Calls for change to PPE guidance to protect against airborne COVID

Fresh Air NHS, Patient Safety Learning and the Safer Healthcare and Biosafety Network are calling for urgent change to the UK government’s guidelines on Personal Protective Equipment (PPE), saying they are failing to adequately protect healthcare workers against the airborne nature of the COVID-19 virus.

The groups say that all staff caring for COVID-19 patients should be provided with airborne PPE (i.e. FFP3 respirators) to protect them from the airborne nature of the virus, not just staff on the intensive care unit (ICU).

Dr David Tomlinson, a member of Fresh Air NHS, said: “The response from medical and political leaders to repeated pleas from the healthcare sector for better protection has been inadequate, unsafe, and unlawful. It appears that the authors of infection prevention and control (IPC) guidance are accepting greater staff infection risk because they do not want to admit that they were wrong in removing airborne protection for non-ICU healthcare workers in March 2020, with the consequent financial exposure from the likely many cases of preventable death and/or disability resulting from workplace-acquired COVID-19.

“Instead, IPC guidance authors continue to emphasise the need for ‘local risk assessment’; a move clearly intended to shift legal responsibility for PPE decision making onto individual NHS Trusts. However, their guidance remains without a scientifically valid risk assessment method, since airborne transmission risk is restricted to a small group of so-called ‘aerosol generating procedures’ (AGPs) – a concept now recognised to be invalid, since a single cough has been shown to produce ~500 times greater aerosols than intubation, historically believed to be one of the highest risk AGPs.

“Healthcare organisations including the British Medical Association and Royal College of Nursing representing hundreds of thousands of members, and Fresh Air NHS, have all been repeatedly calling for better ventilation and airborne PPE for all COVID-19 facing HCWs. Our serious safety concerns are being ignored; it feels like we were screaming into a vacuum. No one is listening. No one is taking responsibility.”

In March 2020, UK PPE guidance for COVID-19 facing HCWs was downgraded, from requiring airborne protection for all staff, to only those in areas where AGPs were commonly performed – mainly the ICU.  To-date, approximately 1,500 UK health and care workers have died from COVID-19, with non-ICU HCWs experiencing far greater risk of infection than their better protected ICU colleagues. It is estimated that a further 122,000 health service workers who contracted COVID-19 are struggling with prolonged symptoms, often referred to as Long COVID.
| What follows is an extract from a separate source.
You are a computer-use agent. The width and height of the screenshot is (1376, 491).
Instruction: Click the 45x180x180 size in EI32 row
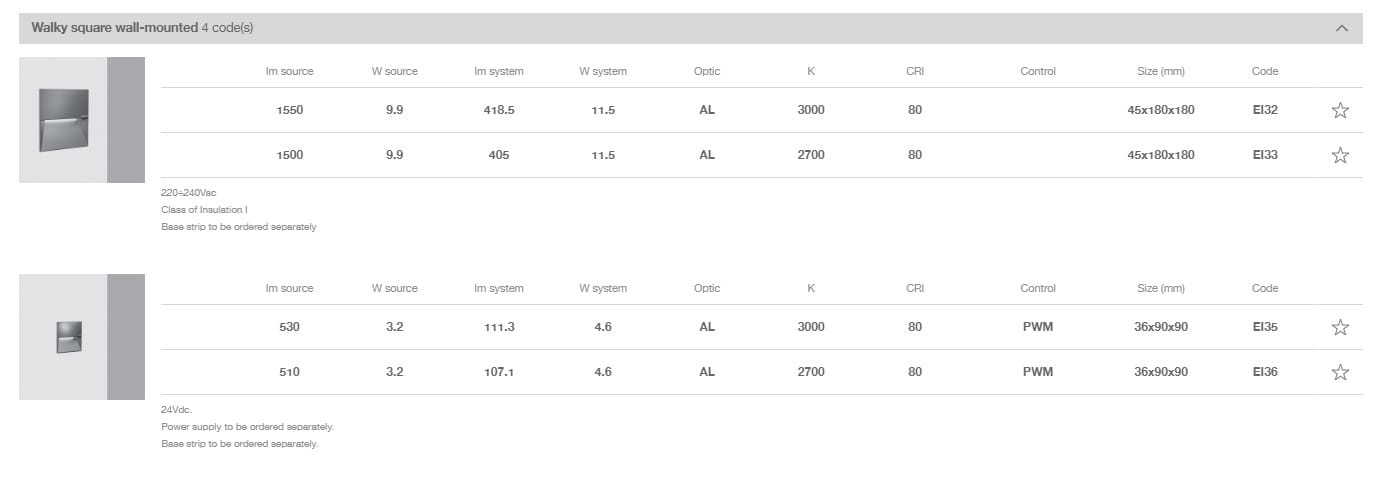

Helen Hughes, chief executive of Patient Safety Learning, said: “Providing enhanced PPE to everyone working in non-ICU COVID-19 wards would offer much-needed reassurance that our leaders are committed to protecting both patients and staff from avoidable infection and the associated consequences.

“The lack of recognition of the airborne nature of COVID-19 transmission from the UK government puts at risk the safety of healthcare staff, their loved ones and patients. There needs to be an urgent review of the PPE guidance to ensure that it is lawful, evidence-based, reflective of the airborne nature of the COVID-19 virus, and that safety is prioritised.”

On Tuesday 29 June 2021, research released as a preprint by a team from Cambridge University Hospitals NHS Foundation Trust, demonstrated that the quality of face masks makes a huge difference to the risk of SARS-CoV-2 infection at work.  Following a local policy change from surgical masks to FFP3, the previously noted 47-fold greater risk of SARS-CoV-2 infection amongst HCWs on COVID-19 ‘red’ versus ‘green’ wards, was completely eliminated.

Frontline healthcare staff have undoubtedly been disproportionately affected by COVID-19 infections. It has also become clear that a significant number of in-patients who had COVID-19, acquired the virus whilst in hospital. Failure to account for the known peak infectious viral shedding early during COVID-19, ineffective standards for hospital ventilation and most importantly, inadequate guidance and provision of PPE, created a ‘perfect storm’ for greater infection risk amongst non-ICU HCWs.

Only 15 NHS Trusts currently provide FFP3 respirators to non-ICU HCWs: the rest remain exposed to SARS-CoV-2 variants demonstrating important vaccine escape and associated with greater COVID-19 disease severity.

The groups say that as we enter a third wave of infections, for the NHS to recover and care not only for those with COVID-19 but also the millions awaiting treatment, it is essential that we have a healthy workforce. The way to achieve this is to immediately change COVID-19 IPC guidance and require airborne PPE for all COVID-19 patient care, bringing with it an end to workplace-acquired COVID-19.